If any of you have ever read Velvet Elvis, you would know that there is this section in the very beginning where Rob Bell, in my own words, says that we should be willing to test the doctrines we have deemed as important. We should be willing to discuss them and test them. We are never in a position to throw them away. He likens doctrines to the springs that hold a trampoline pad to the frame. You can test the springs by jumping on it, but you cannot remove the springs. If you were to do that, the pad – your religion – would fall to the ground, because it has no support or structure. The only reason I mention this aspect of “Trampoline Theology” concerns the very reason we are doing this study. As we read these verses, I encourage you to challenge the Scriptures. Test them. Invite others to jump with you on the trampoline and jump away.
“For it is God who works in you, both to will and to work for His good pleasure. Do all things without grumbling or questioning, that you may be blameless and innocent, children of God without blemish in the mist of a crooked and twisted generation, among whom you shine as lights in the world.”
God somehow works in us
God has a will
The result of God’s working in us produces pleasure
We are to do things with out grumbling or questioning
We are to be a blameless, innocent child – unlike the twisted generation of the world
We shine among the world because of who we are.
When I think about work, I think abut sweating. I think about doing a task that has a beginning and an end. When I begin the task, there seems to be a lot to do. When it is all done though, I can stand back and see what I have accomplished. I can take pride in my work, because I spent the time and effort to complete the task at hand. It could have been something simple like cleaning my room or something more difficult like doing a tune-up on a car. It doesn’t matter what the task is. This is how I picture it.
God has a task in us, or so it seems that way. Somehow God works in us. I don’t know how that happens. I don’t feel God “working” in me I don’t feel God doing much in me at all, if I am totally honest. I don’t get little tingly sparks when I read the Bible or have grand epiphanies. I am who I am. Have there been significant changes in my life? Absolutely! What I am getting at though is that it happens in ways I cannot explain or “feel.” It seems to happen in very small ways, yet ends up being significant when I lest expect it.
The crazy thing about this, as Paul states, is that God isn’t doing this work for us, but for Himself. This work isn’t so we can be prideful in what “we” have done, but is done because God takes pleasure in us and desires to use us for His will. So He works in us somehow. I don’t know how to explain it, but He does. If anyone actually understands how God “works in us,” let me know, because I think it is something we are not meant to understand.
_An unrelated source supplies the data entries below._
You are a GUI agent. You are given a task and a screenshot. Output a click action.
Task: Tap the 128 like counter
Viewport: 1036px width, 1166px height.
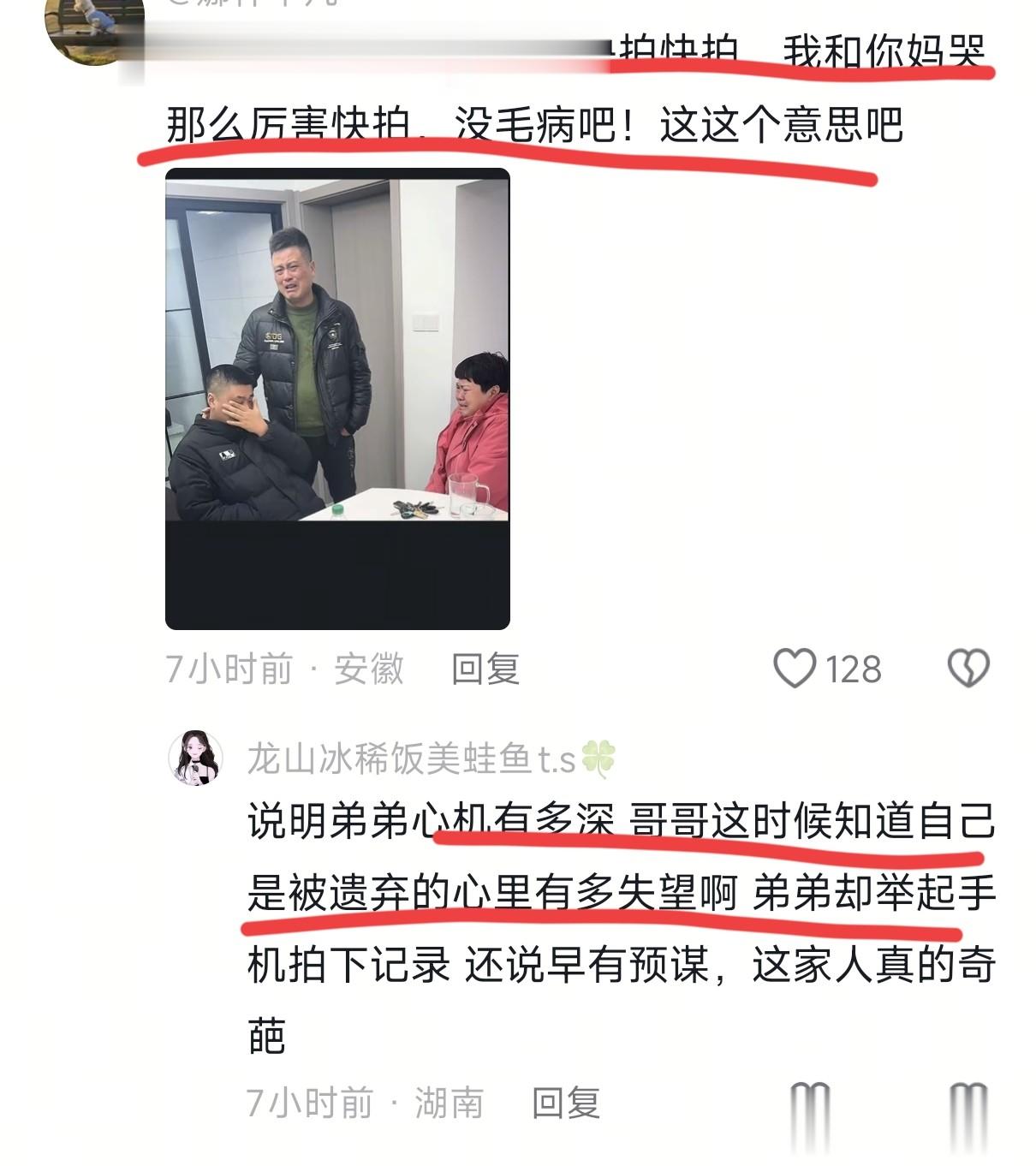coord(854,669)
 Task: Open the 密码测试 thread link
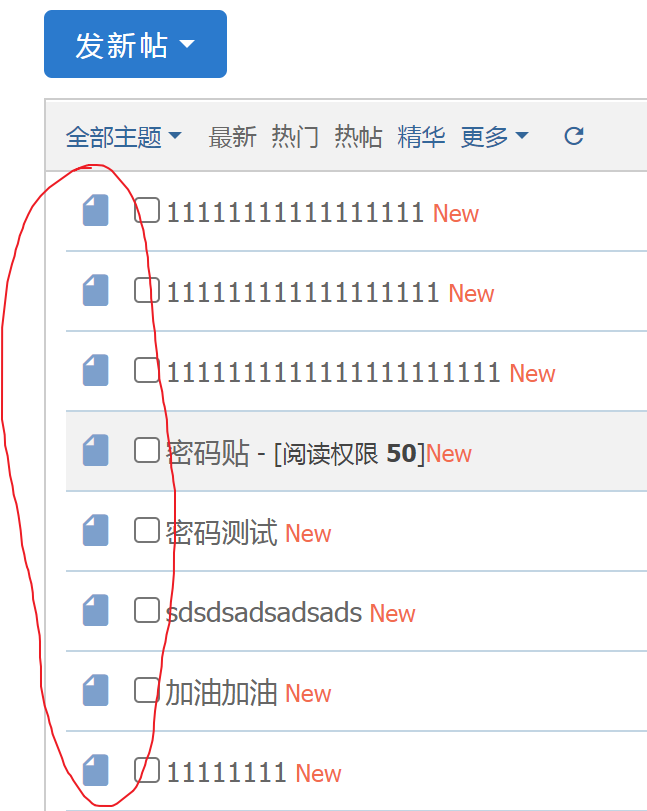pos(221,532)
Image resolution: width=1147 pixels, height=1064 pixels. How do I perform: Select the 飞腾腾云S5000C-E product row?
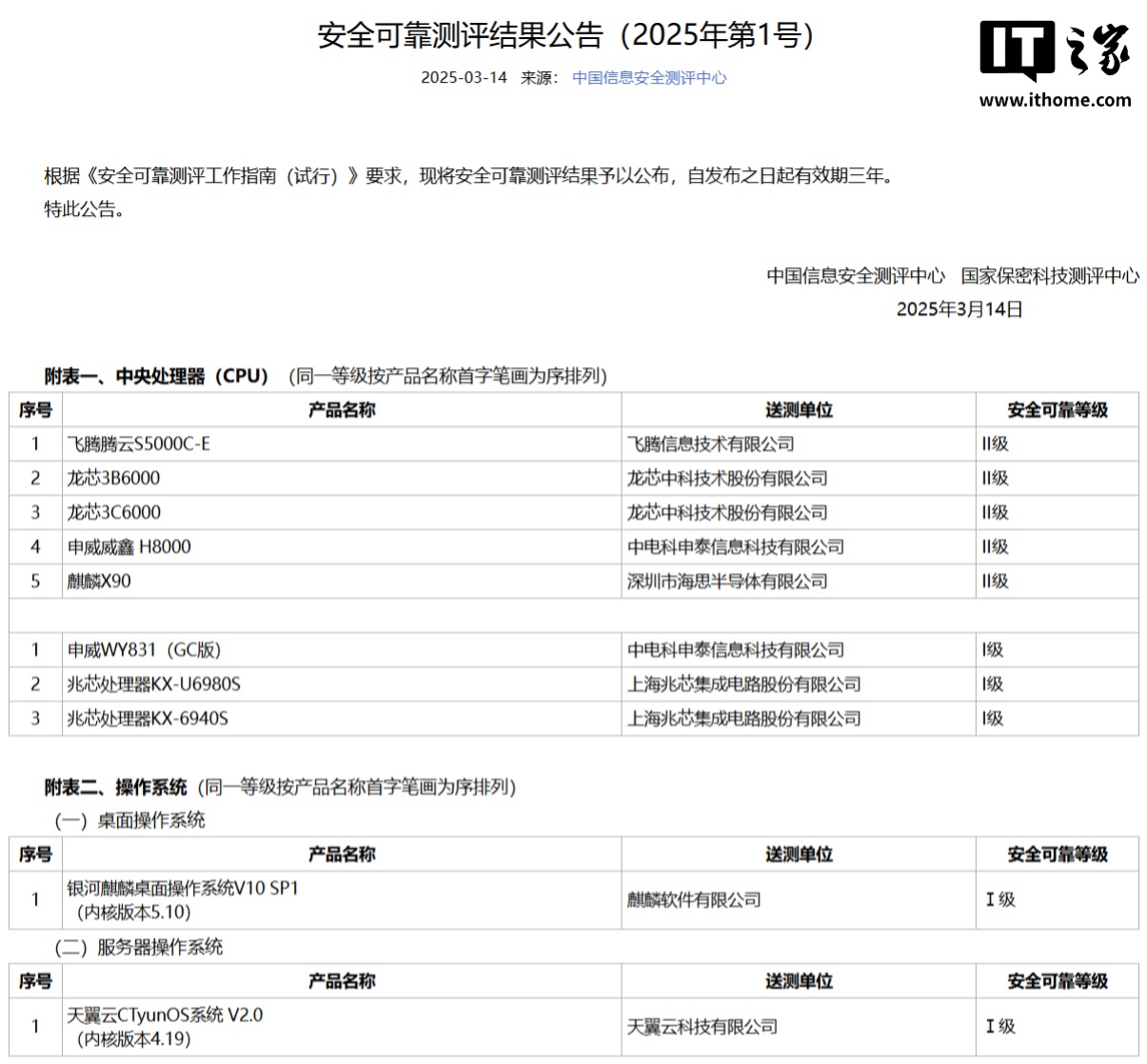139,444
I like to complain a lot. I am sure I am not alone in that either. I complain about my joy, my finances, my car, my relationship status, and several other things in my life. The problem is, when I complain, I usually bring other people into the equation. Instead of seeing a person who loves life and is encouraged by God, they see a complaining idiot. How on earth are they supposed to get excited about God or the Gospel when I am giving such a bad example for them to see? That is something I have to work on a lot.
We are called to be lights in this world. We shine and the darkness cannot overcome us. We are to shine brightly for Christ in every aspect of our lives, because He has spent His sovereign time working on us for His good pleasure. So let us attempt to do things without complaining and present ourselves as perfect, clean, unblemished sacrifices for the work of Christ. When we do that, we will surely shine and the world will come to see the truth of the Gospel and want to know why we are so different from the darkness. Test it. Probe it. Give it a try. Allow God to show you it is trustworthy and invite others to jump along with you.